• [YOUR OBJECTIVE] Arrange the material as a numbered list, from the line with "This screenshot has width=1300, height=750." to the line with "Looking at the screenshot, I should coord(1149,498).", leaving out any blank lines.

• [EXERCISE DATA]
┌──

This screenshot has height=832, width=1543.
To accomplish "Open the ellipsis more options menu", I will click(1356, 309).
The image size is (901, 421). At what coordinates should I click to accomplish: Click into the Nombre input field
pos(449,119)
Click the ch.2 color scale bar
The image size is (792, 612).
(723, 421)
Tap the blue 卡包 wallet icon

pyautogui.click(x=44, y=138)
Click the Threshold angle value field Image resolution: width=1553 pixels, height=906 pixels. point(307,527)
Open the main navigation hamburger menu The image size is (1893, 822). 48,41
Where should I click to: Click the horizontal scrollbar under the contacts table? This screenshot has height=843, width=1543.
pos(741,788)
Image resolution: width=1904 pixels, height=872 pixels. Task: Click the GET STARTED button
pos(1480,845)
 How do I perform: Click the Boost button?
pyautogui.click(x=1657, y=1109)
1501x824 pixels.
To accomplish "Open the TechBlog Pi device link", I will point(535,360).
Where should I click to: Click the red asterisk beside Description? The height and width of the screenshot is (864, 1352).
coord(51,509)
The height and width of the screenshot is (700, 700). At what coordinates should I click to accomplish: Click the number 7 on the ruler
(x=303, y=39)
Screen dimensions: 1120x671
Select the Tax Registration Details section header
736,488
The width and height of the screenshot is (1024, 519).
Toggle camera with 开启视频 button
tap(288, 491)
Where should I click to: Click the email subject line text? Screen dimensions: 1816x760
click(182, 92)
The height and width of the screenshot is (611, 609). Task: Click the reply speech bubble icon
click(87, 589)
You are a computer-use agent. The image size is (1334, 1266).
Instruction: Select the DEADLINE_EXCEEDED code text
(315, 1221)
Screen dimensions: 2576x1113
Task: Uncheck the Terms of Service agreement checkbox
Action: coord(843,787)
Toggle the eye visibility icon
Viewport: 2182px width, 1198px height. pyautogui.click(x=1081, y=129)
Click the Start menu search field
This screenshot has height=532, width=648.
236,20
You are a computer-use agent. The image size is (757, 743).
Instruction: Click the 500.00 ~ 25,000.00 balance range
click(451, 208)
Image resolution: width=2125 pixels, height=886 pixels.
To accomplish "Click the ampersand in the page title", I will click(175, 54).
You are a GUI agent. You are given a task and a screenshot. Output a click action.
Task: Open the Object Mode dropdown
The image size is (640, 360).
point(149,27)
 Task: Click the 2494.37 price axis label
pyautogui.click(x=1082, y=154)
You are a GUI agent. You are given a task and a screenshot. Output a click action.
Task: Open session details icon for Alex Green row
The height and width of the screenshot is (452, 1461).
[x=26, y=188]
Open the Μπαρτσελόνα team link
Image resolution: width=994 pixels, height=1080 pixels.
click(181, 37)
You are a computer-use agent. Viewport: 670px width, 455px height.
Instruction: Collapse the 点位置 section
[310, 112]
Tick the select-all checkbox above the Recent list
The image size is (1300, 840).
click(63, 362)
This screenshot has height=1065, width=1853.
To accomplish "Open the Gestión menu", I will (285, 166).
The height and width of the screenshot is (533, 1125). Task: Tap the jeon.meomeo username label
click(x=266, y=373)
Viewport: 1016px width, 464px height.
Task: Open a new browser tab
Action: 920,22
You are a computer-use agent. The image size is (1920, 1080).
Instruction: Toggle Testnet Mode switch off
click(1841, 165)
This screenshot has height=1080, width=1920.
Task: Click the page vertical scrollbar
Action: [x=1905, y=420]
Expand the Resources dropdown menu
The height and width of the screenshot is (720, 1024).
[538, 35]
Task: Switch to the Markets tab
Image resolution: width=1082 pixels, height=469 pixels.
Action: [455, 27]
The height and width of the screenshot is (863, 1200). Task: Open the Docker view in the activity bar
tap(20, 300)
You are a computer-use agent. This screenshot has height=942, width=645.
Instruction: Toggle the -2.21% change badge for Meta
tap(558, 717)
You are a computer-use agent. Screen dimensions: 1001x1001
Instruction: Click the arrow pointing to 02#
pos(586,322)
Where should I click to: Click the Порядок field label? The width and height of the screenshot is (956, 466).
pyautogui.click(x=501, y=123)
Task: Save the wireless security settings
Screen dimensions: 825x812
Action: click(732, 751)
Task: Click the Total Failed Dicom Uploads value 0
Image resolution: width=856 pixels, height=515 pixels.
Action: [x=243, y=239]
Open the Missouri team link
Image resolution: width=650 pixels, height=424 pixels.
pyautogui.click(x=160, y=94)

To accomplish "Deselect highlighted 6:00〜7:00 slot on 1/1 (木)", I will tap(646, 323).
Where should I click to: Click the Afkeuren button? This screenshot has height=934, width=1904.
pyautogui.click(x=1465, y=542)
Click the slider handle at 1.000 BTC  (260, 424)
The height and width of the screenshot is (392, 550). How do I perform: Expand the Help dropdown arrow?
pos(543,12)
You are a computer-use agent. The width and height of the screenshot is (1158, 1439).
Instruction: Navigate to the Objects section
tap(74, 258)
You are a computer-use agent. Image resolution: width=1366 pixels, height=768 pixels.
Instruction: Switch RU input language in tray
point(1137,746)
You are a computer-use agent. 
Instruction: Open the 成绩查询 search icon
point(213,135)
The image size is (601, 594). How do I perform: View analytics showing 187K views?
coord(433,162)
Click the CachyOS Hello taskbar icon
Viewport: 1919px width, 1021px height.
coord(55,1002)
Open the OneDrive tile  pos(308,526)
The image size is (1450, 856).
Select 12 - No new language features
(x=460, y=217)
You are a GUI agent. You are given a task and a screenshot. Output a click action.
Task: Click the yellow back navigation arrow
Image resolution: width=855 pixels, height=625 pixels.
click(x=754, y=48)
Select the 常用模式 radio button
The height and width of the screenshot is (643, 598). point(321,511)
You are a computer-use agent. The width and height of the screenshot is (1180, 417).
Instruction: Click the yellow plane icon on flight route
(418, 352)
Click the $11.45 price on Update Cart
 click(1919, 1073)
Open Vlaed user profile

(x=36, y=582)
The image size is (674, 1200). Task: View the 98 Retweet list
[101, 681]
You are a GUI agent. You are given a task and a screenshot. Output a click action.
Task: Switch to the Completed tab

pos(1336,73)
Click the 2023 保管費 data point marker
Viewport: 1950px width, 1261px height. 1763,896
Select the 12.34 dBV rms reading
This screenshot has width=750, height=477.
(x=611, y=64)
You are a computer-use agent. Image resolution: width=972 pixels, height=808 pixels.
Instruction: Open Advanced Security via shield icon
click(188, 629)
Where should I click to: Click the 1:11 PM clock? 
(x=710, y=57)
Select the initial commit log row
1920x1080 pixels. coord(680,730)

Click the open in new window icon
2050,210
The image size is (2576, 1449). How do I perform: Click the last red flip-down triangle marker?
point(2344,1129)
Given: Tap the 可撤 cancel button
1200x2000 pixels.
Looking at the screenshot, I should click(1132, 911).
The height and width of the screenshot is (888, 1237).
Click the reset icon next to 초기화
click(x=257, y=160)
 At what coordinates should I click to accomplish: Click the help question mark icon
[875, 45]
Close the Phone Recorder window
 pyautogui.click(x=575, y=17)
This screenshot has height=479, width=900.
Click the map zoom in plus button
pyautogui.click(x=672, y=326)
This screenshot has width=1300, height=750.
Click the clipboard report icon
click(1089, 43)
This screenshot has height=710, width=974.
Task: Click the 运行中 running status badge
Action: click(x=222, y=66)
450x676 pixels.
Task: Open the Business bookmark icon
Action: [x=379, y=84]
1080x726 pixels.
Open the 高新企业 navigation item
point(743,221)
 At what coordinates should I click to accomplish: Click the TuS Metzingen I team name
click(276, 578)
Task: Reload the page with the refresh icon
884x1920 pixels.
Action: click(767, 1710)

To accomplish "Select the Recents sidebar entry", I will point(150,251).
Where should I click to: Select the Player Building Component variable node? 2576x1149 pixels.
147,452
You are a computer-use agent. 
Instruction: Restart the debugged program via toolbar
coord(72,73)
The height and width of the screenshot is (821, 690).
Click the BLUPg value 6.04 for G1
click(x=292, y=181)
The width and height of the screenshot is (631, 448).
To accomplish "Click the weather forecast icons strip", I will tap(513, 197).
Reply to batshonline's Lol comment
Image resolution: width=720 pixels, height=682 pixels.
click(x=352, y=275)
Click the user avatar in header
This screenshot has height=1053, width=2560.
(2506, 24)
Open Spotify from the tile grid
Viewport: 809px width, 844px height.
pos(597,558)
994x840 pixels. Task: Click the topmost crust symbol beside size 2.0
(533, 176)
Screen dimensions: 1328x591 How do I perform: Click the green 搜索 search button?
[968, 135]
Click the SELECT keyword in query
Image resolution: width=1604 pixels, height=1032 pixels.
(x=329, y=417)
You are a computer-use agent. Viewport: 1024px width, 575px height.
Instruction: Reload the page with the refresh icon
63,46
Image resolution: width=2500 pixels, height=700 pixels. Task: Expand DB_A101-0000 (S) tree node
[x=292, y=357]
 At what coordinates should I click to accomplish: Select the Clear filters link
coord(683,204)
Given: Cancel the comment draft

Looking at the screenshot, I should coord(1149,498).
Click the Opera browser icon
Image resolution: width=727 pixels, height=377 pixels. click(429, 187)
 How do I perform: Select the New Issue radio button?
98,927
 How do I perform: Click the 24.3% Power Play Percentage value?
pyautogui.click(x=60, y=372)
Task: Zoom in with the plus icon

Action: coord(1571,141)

└──

• [FINAL ANSWER]
1. This screenshot has width=1300, height=750.
2. Click the clipboard report icon
3. click(1089, 43)
4. This screenshot has height=710, width=974.
5. Task: Click the 运行中 running status badge
6. Action: click(x=222, y=66)
7. 450x676 pixels.
8. Task: Open the Business bookmark icon
9. Action: [x=379, y=84]
10. 1080x726 pixels.
11. Open the 高新企业 navigation item
12. point(743,221)
13.  At what coordinates should I click to accomplish: Click the TuS Metzingen I team name
14. click(276, 578)
15. Task: Reload the page with the refresh icon
16. 884x1920 pixels.
17. Action: click(767, 1710)
18. To accomplish "Select the Recents sidebar entry", I will point(150,251).
19. Where should I click to: Select the Player Building Component variable node? 2576x1149 pixels.
20. 147,452
21. You are a computer-use agent. 
22. Instruction: Restart the debugged program via toolbar
23. coord(72,73)
24. The height and width of the screenshot is (821, 690).
25. Click the BLUPg value 6.04 for G1
26. click(x=292, y=181)
27. The width and height of the screenshot is (631, 448).
28. To accomplish "Click the weather forecast icons strip", I will tap(513, 197).
29. Reply to batshonline's Lol comment
30. Image resolution: width=720 pixels, height=682 pixels.
31. click(x=352, y=275)
32. Click the user avatar in header
33. This screenshot has height=1053, width=2560.
34. (2506, 24)
35. Open Spotify from the tile grid
36. Viewport: 809px width, 844px height.
37. pos(597,558)
38. 994x840 pixels. Task: Click the topmost crust symbol beside size 2.0
39. (533, 176)
40. Screen dimensions: 1328x591 How do I perform: Click the green 搜索 search button?
41. [968, 135]
42. Click the SELECT keyword in query
43. Image resolution: width=1604 pixels, height=1032 pixels.
44. (x=329, y=417)
45. You are a computer-use agent. Viewport: 1024px width, 575px height.
46. Instruction: Reload the page with the refresh icon
47. 63,46
48. Image resolution: width=2500 pixels, height=700 pixels. Task: Expand DB_A101-0000 (S) tree node
49. [x=292, y=357]
50.  At what coordinates should I click to accomplish: Select the Clear filters link
51. coord(683,204)
52. Given: Cancel the comment draft
53. Looking at the screenshot, I should coord(1149,498).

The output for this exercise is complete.